Element and text location data:
+++
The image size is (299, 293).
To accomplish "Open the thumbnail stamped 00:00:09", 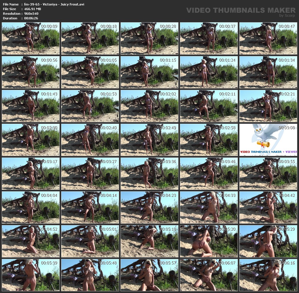I will click(31, 38).
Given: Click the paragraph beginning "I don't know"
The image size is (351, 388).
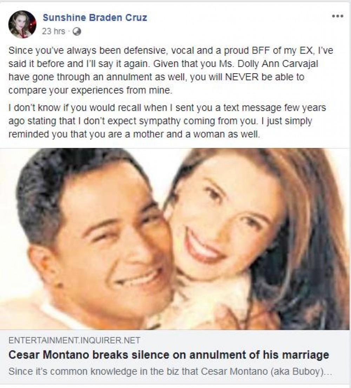Looking at the screenshot, I should point(165,120).
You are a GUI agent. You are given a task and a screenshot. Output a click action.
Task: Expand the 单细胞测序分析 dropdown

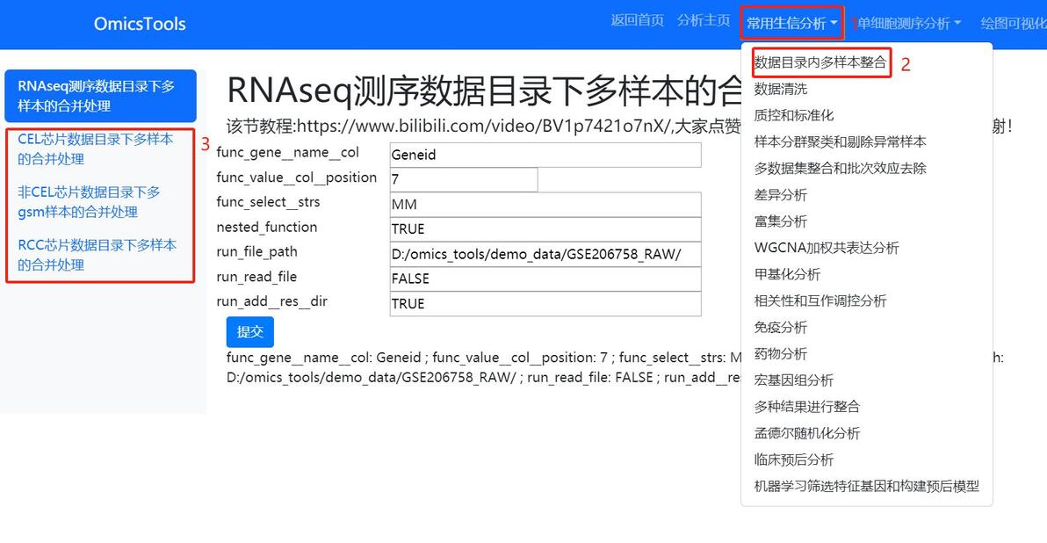pos(909,24)
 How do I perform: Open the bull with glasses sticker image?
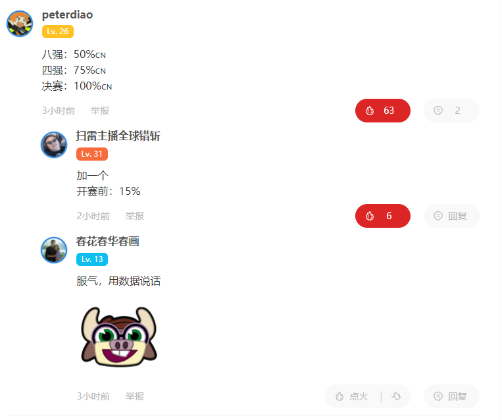pyautogui.click(x=119, y=336)
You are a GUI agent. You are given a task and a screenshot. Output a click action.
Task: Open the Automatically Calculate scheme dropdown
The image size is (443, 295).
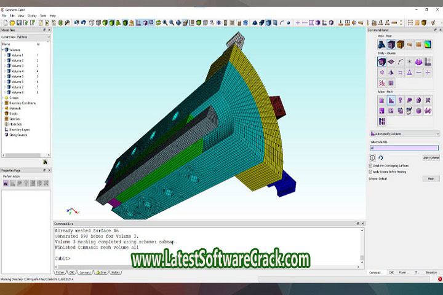point(404,133)
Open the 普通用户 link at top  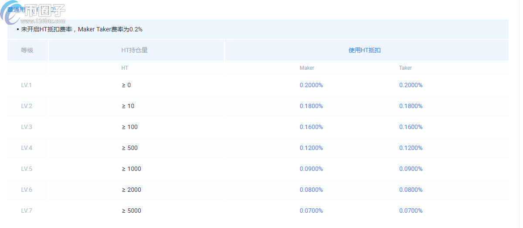point(17,9)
+++
What you will do: Pick out every line of the material above that contains the word "image", and copy each of those lines in full.

Solution to the problem:
The image size is (299, 293).
The image size is (351, 388).
 How do I perform: Open the bull with glasses sticker image?
The image size is (443, 295).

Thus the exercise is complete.